The point that has often been raised in recent times is that the banks view priority sector lending
as means of subsidising the larger corporates. The prime-lending rate (PLR) is the risk-adjusted
rate for the best corporates (AAA rated and the like). Yet, banks lend to the best corporates at
sub-PLR rates. Banks usually compensate themselves by overcharging the priority sector. The
rationale for this could be that they seek to earn a return on capital on the overall relationship
with corporates. The return includes not just interest income but fee income as well. Besides, big
corporates bring to banks large volumes of low-cost deposits that lower the cost of funds. As a
result, banks can afford to price loans below the risk-adjusted rate where large corporates are
concerned, for the other elements in the risk-return trade off ensure that the return on capital
meets the hurdle rate for the bank.

Thus, there are several reasons due to which banks tend to shy away from priority sector lending:

 Small businesses do not generate much fee income. Hence, they are expected to be
charged the risk-adjusted rate for loans. At the same time the RBI disallows banks to
charge rates above 14% to the priority sector.

 The latter part of the 90's was a bad period for small
businesses and many banks burnt their fingers with them.
The business environment has since improved and small
businesses that survived are poised to do well. Infact, the
RBI data on net NPAs clearly shows that the priority
sector lending has offered better asset quality to banks.
But estimates of risk based on past data are bound to be
biased upwards and hence banks peg the lending rates for
SMEs on the higher side, which in turn is unviable for
the smaller corporates.

 Risk appraisal norms are not clearly defined for the priority sector. Especially, in cases
where is paucity of well-recorded financial data, quantification of risk becomes difficult.
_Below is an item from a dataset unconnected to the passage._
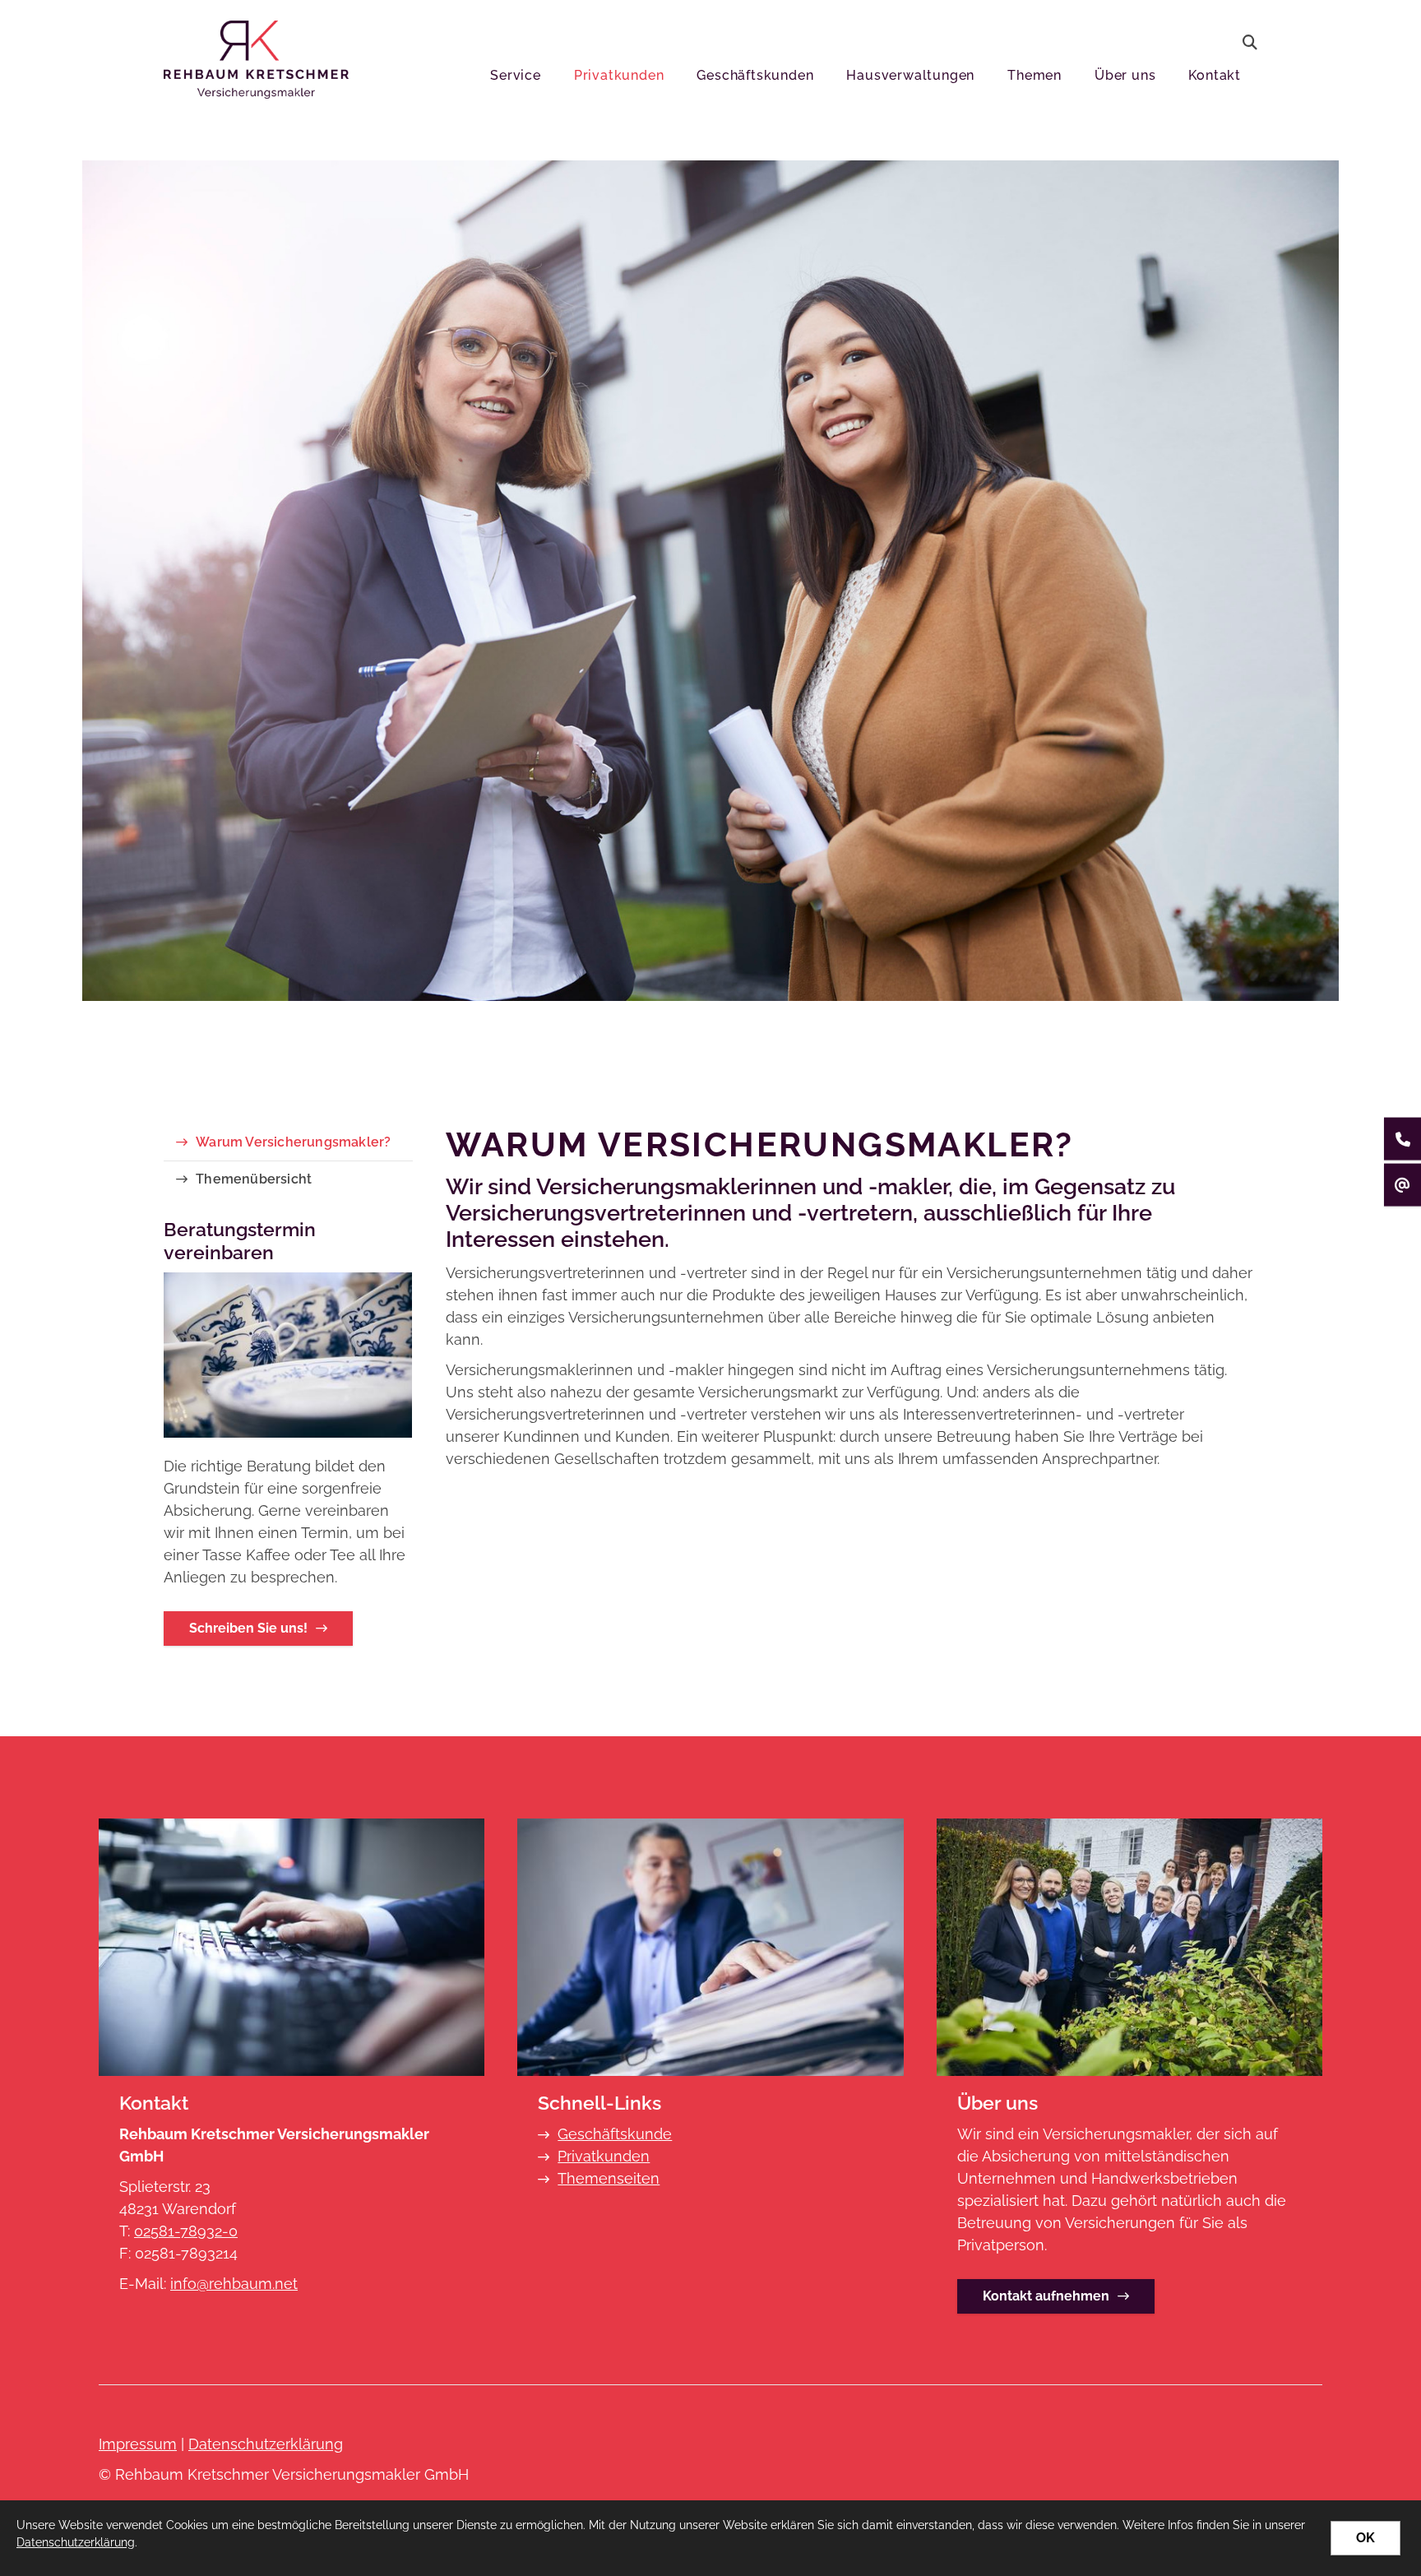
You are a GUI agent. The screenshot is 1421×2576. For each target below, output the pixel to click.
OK (1365, 2538)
The RBI's report on overall priority sector lending is singularly uninspiring. Most private banks
have failed to meet the target of 40% of bank credit as also the sub-target of 18% for agriculture.
Even, within priority sector lending, housing loans enjoy a majority proportion because of their
lower risk profile. The tenor of the report suggests that the group regards priority sector lending
merely as a social obligation. This is an incorrect reading in today's context. While the larger
corporates enjoy a better bargaining power, the less fortunate SMEs at times fail to garner the
much-needed funds.

Banks therefore, need to correct the distorted image of priority sector lending and capitalise on
the opportunity of harvesting on the higher yielding assets (as compared to AAA corporates),
especially at a time when margins are under pressure. With rating agencies such as CRISIL
(CRSL.BO, news) now offering rating services for SMEs, risk appraisal for such ventures is also
no longer a hurdle. Such action will not only help banks distribute their risks over a larger asset
class but also position them at a competitive advantage with respect to foreign banks, the latter
having very little penetration for priority sector lending. The rules of the game have thus changed
and banks need to get their priorities right!